Selective dorsal rhizotomy, otherwise termed as SDR, is a surgical procedure performed on the spinal cord (lower back) to reduce spasticity. The goal of SDR is to relax the spastic muscles, therefore improving the quality of movement.
Spasticity or muscle spasm is an increase in muscle tone that is described by some patients as tight or stiff muscles. It is caused by certain abnormal nerve fibers which results into a disruption of communication between the muscles and the brain. This results into a change in muscle tone.
A thorough assessment is needed to determine if the SDR procedure is appropriate. Our medical staff and every patient’s family member collaborates to identify goals and care plan prior to the surgery.
SDR is recommended to reduce muscle spasm. The muscle tone will be more normal with less stiffness or tightness. This will allow movement to be easier.
As with any surgical procedures, assessments are done to create a baseline data. A series of clinical appointments as well as physical exam will be scheduled to gather detailed medical history. The purpose of these appointments is to make sure that you are healthy enough to receive anesthesia and proceed with the surgery.
SDR is performed under general anesthesia. You will be asleep during the procedure. While you are asleep, small electrodes are placed on the legs to check how the muscles responds. This is called neurostimulation. Neurostimulation helps the surgeons to determine which nerves are abnormal. The abnormal nerve fibers are then surgically cut, that is why the procedure is termed as selective dorsal ‘rhizotomy’.
After surgery, some pain and discomfort may be felt at the back. There may also be some leg spasms which are expected to be gone after a couple of days. You may be asked to rest to let the affected area to heal and minimize leg spasms. The medical team will, however, help you manage any discomfort and pain. A therapy will also be scheduled to increase your strength and muscle control after few days.
Radiofrequency ablation or RFA is currently the most commonly used percutaneous ablation technique. It has become the procedure of choice among all of the image-guided ablation methods because of its efficacy, safety, and ease of use. It is performed by using a medium frequency alternating current which generates heat to ablate (cut or destroy) a tumor, an unwanted nerve or mass, and other dysfunctional tissue.

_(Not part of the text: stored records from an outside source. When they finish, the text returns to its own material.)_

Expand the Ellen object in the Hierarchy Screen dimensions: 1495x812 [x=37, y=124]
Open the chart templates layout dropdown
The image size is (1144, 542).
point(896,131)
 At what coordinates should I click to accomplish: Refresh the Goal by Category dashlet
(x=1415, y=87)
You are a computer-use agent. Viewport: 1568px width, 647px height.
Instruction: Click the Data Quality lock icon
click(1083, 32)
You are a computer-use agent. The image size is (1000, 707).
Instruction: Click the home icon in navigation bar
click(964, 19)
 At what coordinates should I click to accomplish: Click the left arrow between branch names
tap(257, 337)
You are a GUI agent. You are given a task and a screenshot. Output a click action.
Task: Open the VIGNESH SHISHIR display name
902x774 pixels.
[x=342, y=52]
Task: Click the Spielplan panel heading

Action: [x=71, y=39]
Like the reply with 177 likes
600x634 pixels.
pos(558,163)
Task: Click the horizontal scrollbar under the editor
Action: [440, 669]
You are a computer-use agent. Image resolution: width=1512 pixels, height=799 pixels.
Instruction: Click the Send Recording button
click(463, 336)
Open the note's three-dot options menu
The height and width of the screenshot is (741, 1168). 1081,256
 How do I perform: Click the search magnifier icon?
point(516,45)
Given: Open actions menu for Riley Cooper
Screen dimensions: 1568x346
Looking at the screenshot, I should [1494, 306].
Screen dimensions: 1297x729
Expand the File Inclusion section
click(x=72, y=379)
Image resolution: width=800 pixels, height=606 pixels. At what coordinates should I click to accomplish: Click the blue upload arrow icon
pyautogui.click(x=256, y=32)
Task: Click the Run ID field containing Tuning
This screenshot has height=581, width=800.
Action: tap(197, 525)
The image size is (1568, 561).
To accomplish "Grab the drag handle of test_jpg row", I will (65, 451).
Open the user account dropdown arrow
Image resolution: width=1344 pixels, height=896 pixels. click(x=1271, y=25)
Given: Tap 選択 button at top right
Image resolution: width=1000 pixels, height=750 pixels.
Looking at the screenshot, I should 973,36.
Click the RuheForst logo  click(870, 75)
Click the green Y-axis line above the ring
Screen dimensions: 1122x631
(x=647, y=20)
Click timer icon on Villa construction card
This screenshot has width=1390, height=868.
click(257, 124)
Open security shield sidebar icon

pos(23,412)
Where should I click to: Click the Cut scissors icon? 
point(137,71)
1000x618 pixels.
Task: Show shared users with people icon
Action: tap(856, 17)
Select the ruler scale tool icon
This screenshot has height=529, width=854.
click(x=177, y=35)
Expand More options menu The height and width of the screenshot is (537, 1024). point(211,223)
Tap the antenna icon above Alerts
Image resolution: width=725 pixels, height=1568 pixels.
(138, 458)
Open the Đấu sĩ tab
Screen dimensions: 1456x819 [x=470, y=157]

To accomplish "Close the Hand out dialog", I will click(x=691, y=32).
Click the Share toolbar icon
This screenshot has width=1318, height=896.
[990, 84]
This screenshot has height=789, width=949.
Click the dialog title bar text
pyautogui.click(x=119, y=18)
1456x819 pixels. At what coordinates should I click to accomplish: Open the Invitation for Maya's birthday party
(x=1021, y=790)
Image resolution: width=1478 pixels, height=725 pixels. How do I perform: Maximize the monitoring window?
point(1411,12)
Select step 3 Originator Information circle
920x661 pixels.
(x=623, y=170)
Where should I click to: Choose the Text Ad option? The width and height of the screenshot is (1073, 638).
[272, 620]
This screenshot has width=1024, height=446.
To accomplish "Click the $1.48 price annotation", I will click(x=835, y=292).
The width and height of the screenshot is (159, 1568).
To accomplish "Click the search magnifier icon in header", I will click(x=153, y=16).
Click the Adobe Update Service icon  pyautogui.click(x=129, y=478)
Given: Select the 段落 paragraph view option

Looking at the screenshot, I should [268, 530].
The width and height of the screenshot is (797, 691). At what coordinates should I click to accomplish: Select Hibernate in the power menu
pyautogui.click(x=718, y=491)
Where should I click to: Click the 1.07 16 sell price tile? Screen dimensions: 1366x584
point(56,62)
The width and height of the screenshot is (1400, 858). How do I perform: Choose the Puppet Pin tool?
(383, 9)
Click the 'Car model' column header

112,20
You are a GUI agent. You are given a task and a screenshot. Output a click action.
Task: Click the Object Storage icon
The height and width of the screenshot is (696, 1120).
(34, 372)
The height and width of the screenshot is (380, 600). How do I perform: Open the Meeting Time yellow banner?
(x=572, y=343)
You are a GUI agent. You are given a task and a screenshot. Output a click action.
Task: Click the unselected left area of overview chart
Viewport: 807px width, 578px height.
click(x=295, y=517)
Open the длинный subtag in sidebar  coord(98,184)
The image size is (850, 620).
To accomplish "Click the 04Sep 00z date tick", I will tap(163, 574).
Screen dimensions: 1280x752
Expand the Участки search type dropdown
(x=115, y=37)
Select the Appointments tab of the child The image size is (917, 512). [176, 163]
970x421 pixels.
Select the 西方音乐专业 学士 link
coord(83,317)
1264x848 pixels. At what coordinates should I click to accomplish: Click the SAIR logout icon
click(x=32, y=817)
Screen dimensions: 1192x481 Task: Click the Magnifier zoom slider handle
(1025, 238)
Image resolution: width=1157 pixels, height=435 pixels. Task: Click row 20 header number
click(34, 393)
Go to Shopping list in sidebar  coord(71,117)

The following are different uses of radiofrequency ablation:
Over the years, RFA has been used for treatment of selected tumors, such as those involving the liver, lungs, kidneys, and the musculoskeletal system. It is minimally invasive and are mostly used in inoperable patients with high-risk health conditions or other comorbidities. RFA doesn’t require prolonged hospitalization because it can be performed on an outpatient basis.
Also, among the numerous choices for local tissue ablation, RFA is currently the front-runner and may be better than other ablative methods because the procedure itself is fast, easy, safe, and affordable.